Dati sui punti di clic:
»»

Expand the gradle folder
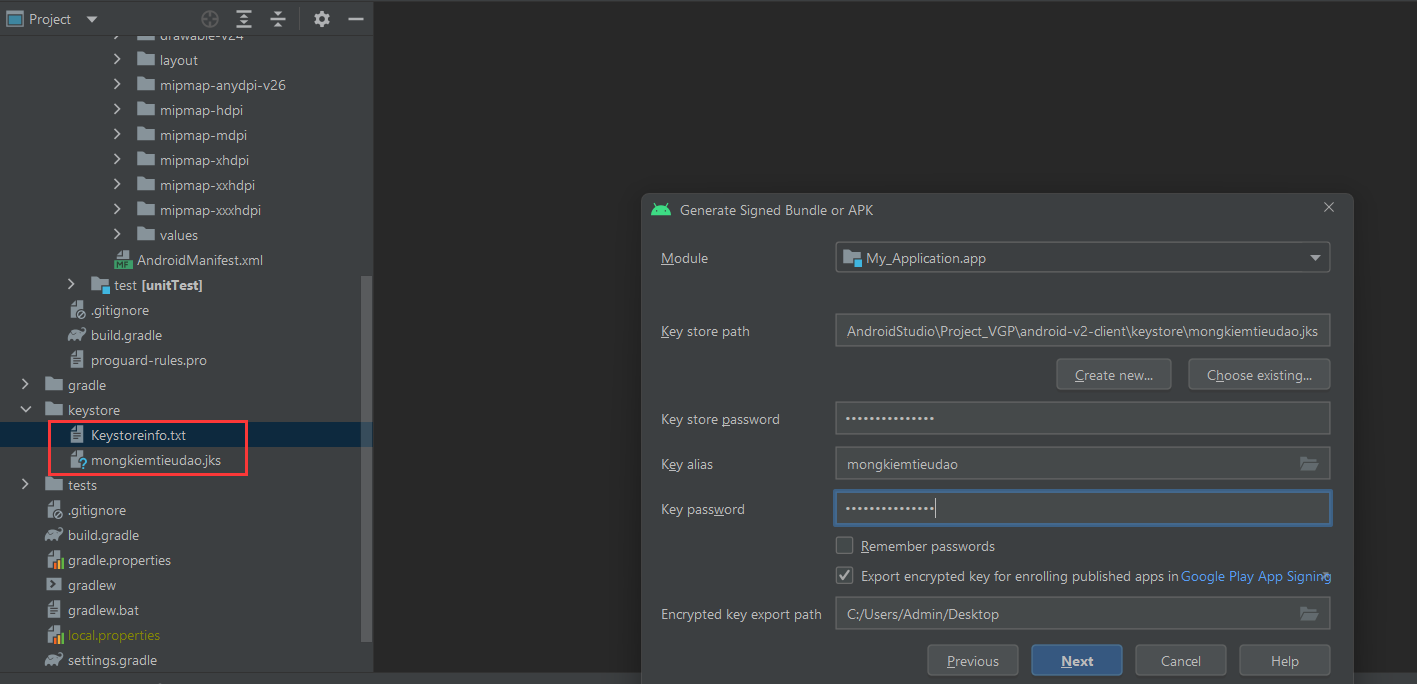pyautogui.click(x=25, y=385)
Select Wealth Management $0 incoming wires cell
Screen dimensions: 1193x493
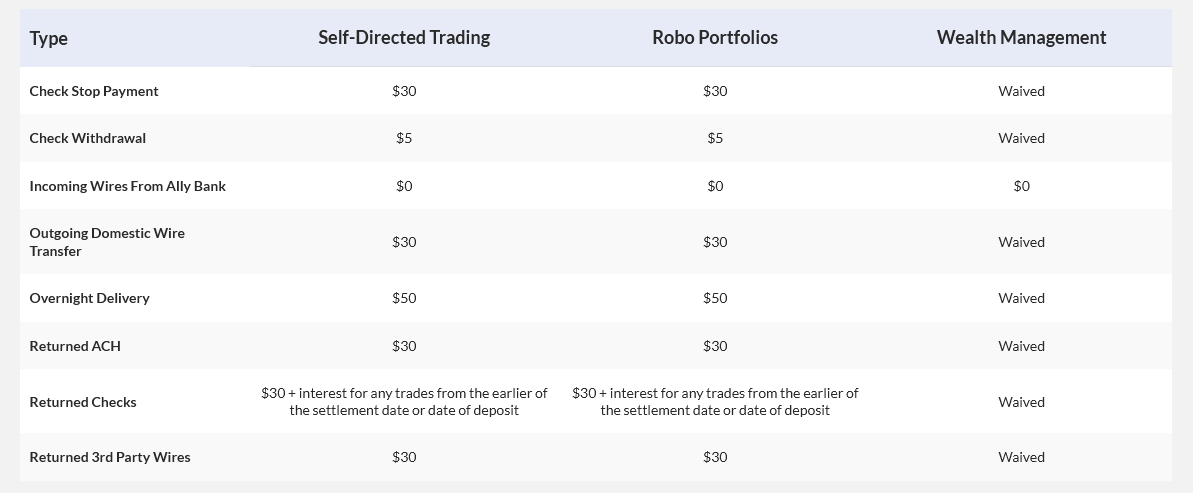click(x=1021, y=186)
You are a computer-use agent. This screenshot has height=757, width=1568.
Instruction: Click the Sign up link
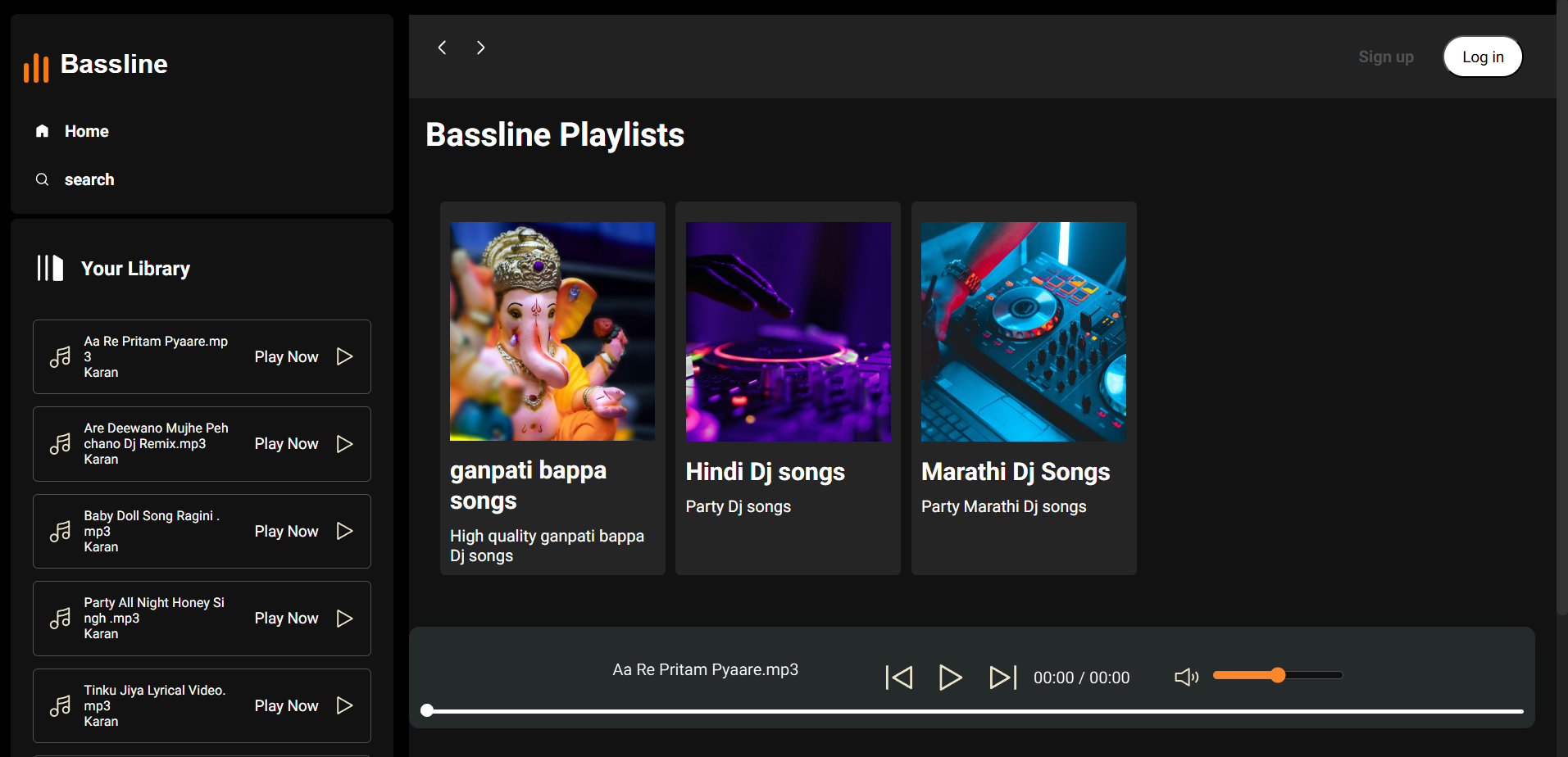tap(1385, 56)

««

**Cosa fare**
Ricopia fedelmente tutto il materiale dalla riga che contiene "You are a computer-use" fino alla fine, incluse entrambe le estremità. Non riportare le immagini nella risposta.

**Risposta corretta**
You are a computer-use agent. This screenshot has height=757, width=1568.
Instruction: Click the Sign up link
tap(1385, 56)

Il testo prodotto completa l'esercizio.